TASK DETAILS
The required answer is an exact copy of the records below, without pictures.
*** Block opens ***
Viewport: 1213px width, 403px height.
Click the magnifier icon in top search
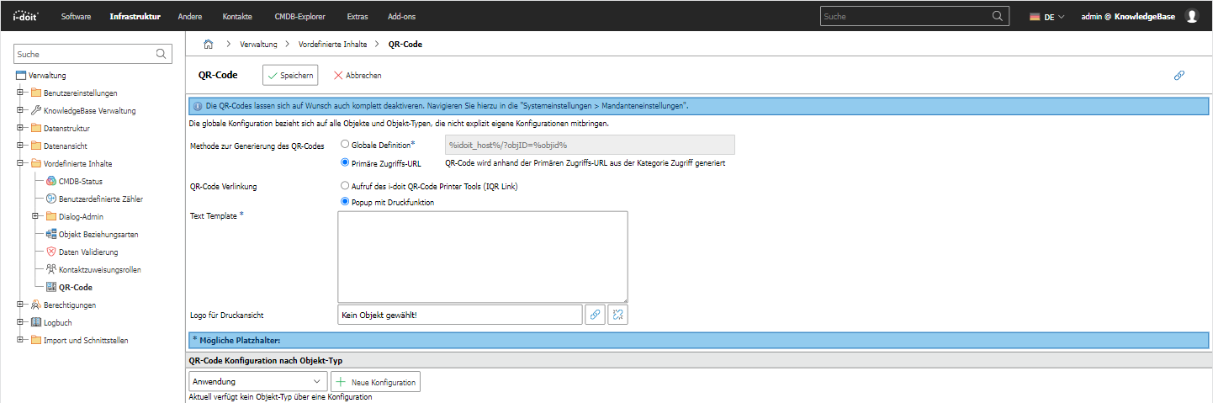click(x=998, y=16)
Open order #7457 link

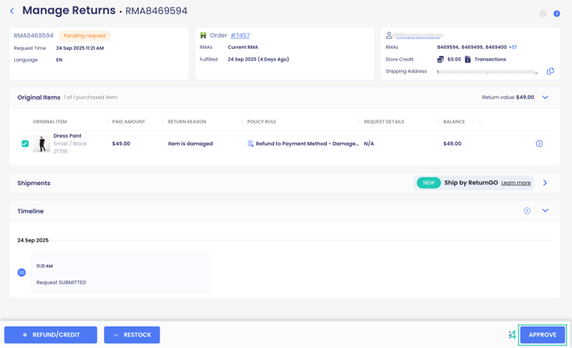coord(240,36)
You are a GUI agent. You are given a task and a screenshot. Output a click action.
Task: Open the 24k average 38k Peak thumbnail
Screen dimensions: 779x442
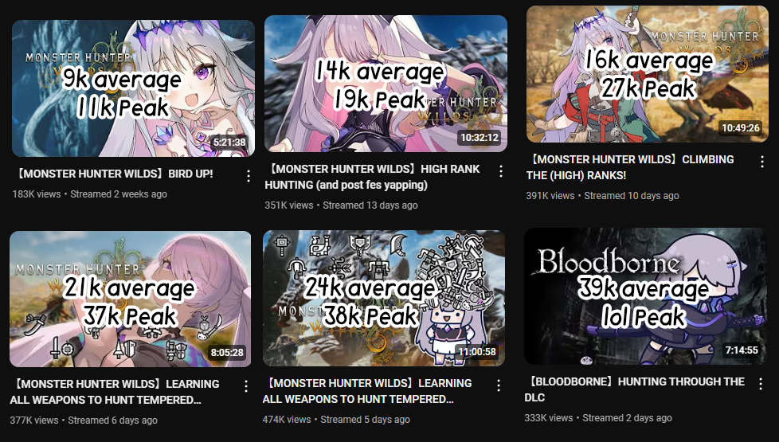click(x=384, y=298)
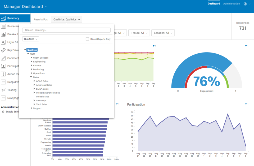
*** Block closes ***
SOLUTION TO THIS PROBLEM
Viewport: 1213px width, 403px height.
Click the magnifier icon in top search
click(x=998, y=16)
Open order #7457 link

coord(240,36)
You are a GUI agent. You are given a task and a screenshot. Output a click action.
Task: Open the 24k average 38k Peak thumbnail
Screen dimensions: 779x442
click(x=384, y=298)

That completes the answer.